Schmaltz is rendered poultry fat. Usually, it’s made from chicken but it may refer to rendered goose fat, too. It is a popular fat used in Jewish and Eastern European recipes. The taste is often described as ‘buttery’ and ‘rich’, which makes it a fantastic addition to things like sauces, bread, and baked potatoes.
Recently, schmaltz has made a real comeback, with the NYtimes describing the flavor as:
Imagine the gentlest of butters infused with the taste of fried chicken, but with a fluffy lightness that melts in the mouth.
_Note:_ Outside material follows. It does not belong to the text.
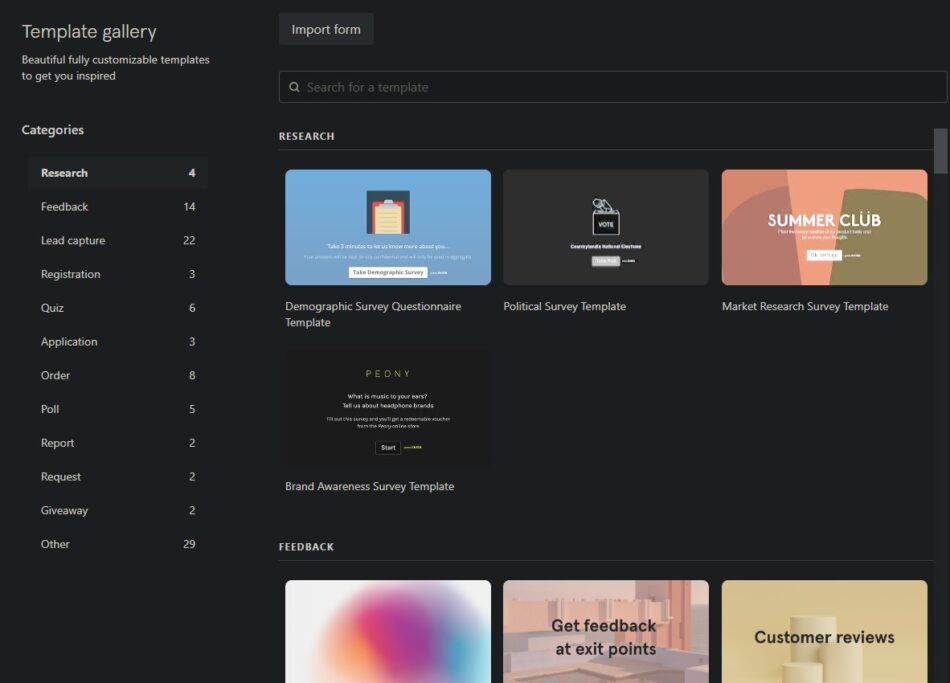Open the Customer reviews template
This screenshot has height=683, width=950.
[x=823, y=630]
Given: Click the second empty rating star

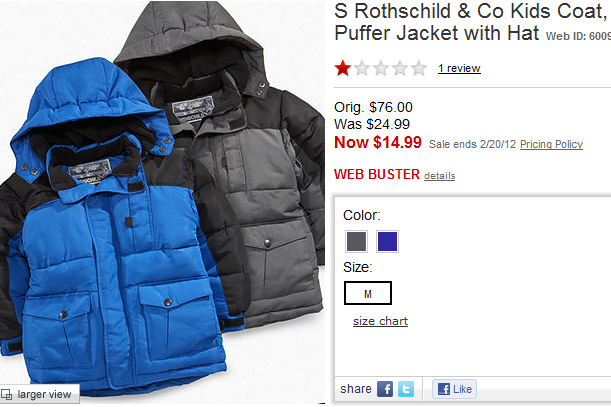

When it’s properly made, schmaltz has a brawny, roasted character that comes from the bits of poultry skin that brown in the pan.
Schmaltz’s usefulness and goodness inspired author Michael Ruhlman to write his well-reviewed book ‘The Book of Schmaltz; a Love Song to a Forgotten Fat’:
For culinary expert Michael Ruhlman, the ultimate goal in cooking is flavor, and for certain dishes, nothing introduces it half as well as schmaltz. A staple ingredient in traditional Jewish cuisine, schmaltz (or rendered chicken fat), is at risk of disappearing from use due to modern dietary trends and misperceptions about this versatile and flavor-packed ingredient.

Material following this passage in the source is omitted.